Dr. Blank has a Ph. D. in Psychology from Columbia University and postdoctoral training in social gerontology at the University of Missouri. Dr. Blank taught and conducted research on various aspects of aging and human development, most especially psychological and social aspects of cancer, for 26 years at UConn before retirement in 2014. He continues to be actively involved in research on cancer and aging. Prior to coming to the University of Connecticut in 1988, Dr. Blank taught in the Social Relations Department at Lehigh University. He is a Fellow of the Gerontological Society of America. He has published five books and numerous articles and presented regularly on social psychological aspects of aging. For almost 20 years his focus has been on studying how people deal with cancer diagnosis and longer-term aspects of cancer survivorship (especially prostate cancer), with emphasis on understanding pathways to psychological growth. The research has been partially supported by grants from the National Institute on Aging and the Lance Armstrong Foundation.
Current research focus areas include:
1) Cancer and aging, including how age “matters” in terms of dealing with cancer;
2) Cancer and couple dynamics, especially how each person in a dyad perceives how the other has been affected by the cancer experience;
3) Prostate cancer and masculinities. This includes:
a. Gay men and prostate cancer—knowledge and attitudes in general, and specific characteristics of the impact of prostate cancer for gay men, as well as broader areas of LGBT cancer,
b. The specific impact of prostate cancer treatment effects (including sexual functioning and effects of hormonal treatment for advanced disease) on men’s views of themselves as sexual beings;
4) Survivorship characteristics and trajectories, from young adulthood through aging;
5) Pathways to psychological growth after cancer.
He regularly publishes in both cancer-specific outlets, such as Cancer, Psycho-oncology, and Journal of Clinical Oncology, health and behavioral medicine outlets, such as Annals of Behavioral Medicine, Health Psychology, Journal of Health Psychology, and topic-specific ones such as Computers in Human Behavior, Generations, Sexuality Research and Social Policy, Journal of Consulting and Clinical Psychology, and Journal of General Internal Medicine, as well as chapters in related books. For six years he was on the Editorial Board of Psychology and Health.

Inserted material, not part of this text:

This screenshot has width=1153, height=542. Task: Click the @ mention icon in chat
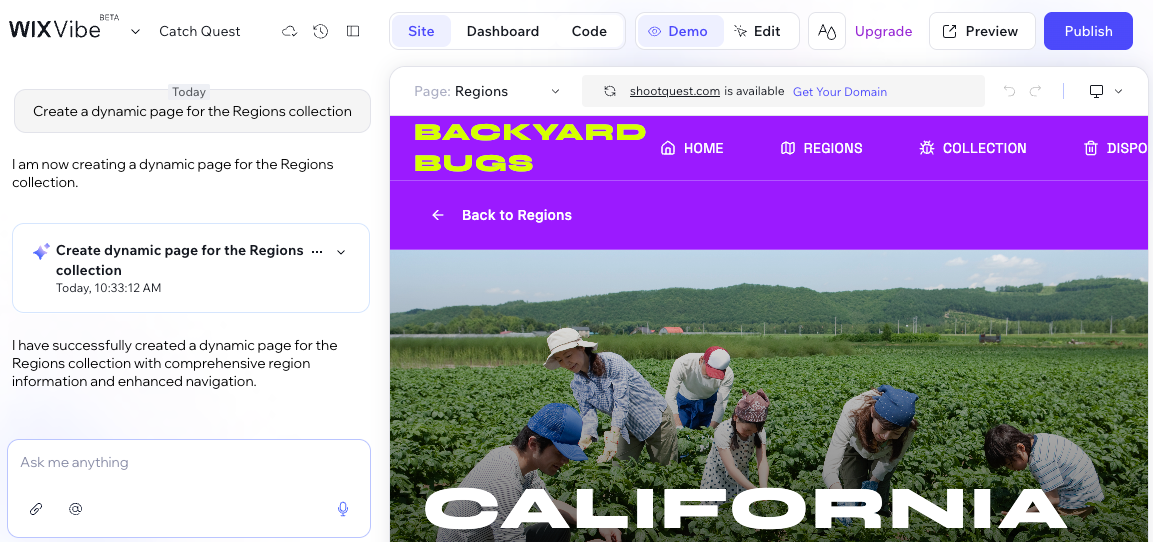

As a 19 year prostate cancer survivor he has served 12 times as a Consumer Reviewer on scientific review panels for the Department of Defense Congressionally Directed Medical Research Programs Prostate Cancer Research Program. He has served on the national advisory board for the CHESS program of Internet-based support for cancer and is a member of the Board of Directors and Co-chair of the Education Committee of the CT Cancer Partnership.